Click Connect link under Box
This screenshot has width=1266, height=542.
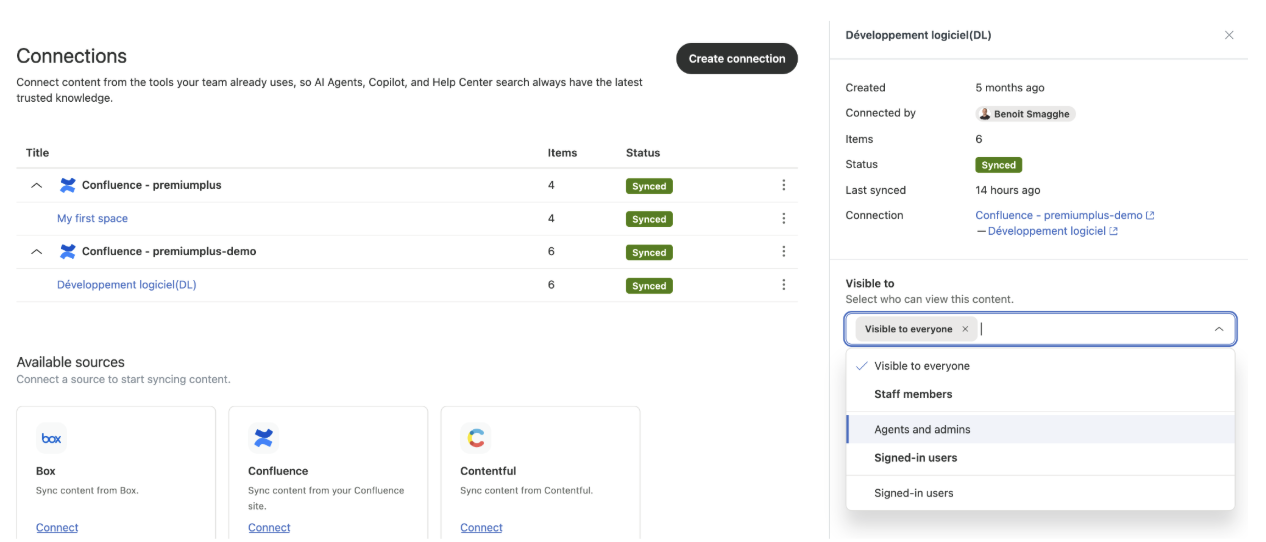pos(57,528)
* * *
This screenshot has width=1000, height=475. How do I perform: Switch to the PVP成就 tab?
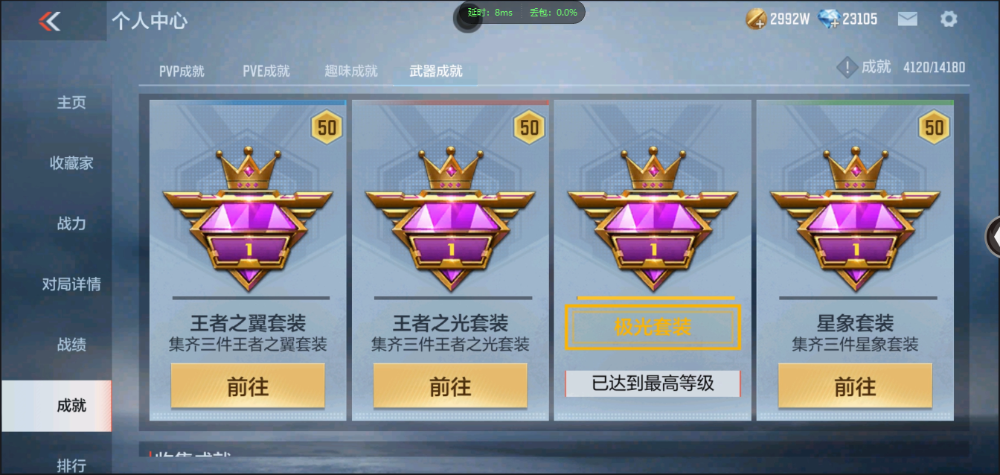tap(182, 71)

_OBJECTIVE:_
Pull out every line above that contains the string "width", matching case exactly, and copy each one.

_CORRECT RESULT:_
This screenshot has width=1266, height=542.
This screenshot has width=1000, height=475. How do I perform: Switch to the PVP成就 tab?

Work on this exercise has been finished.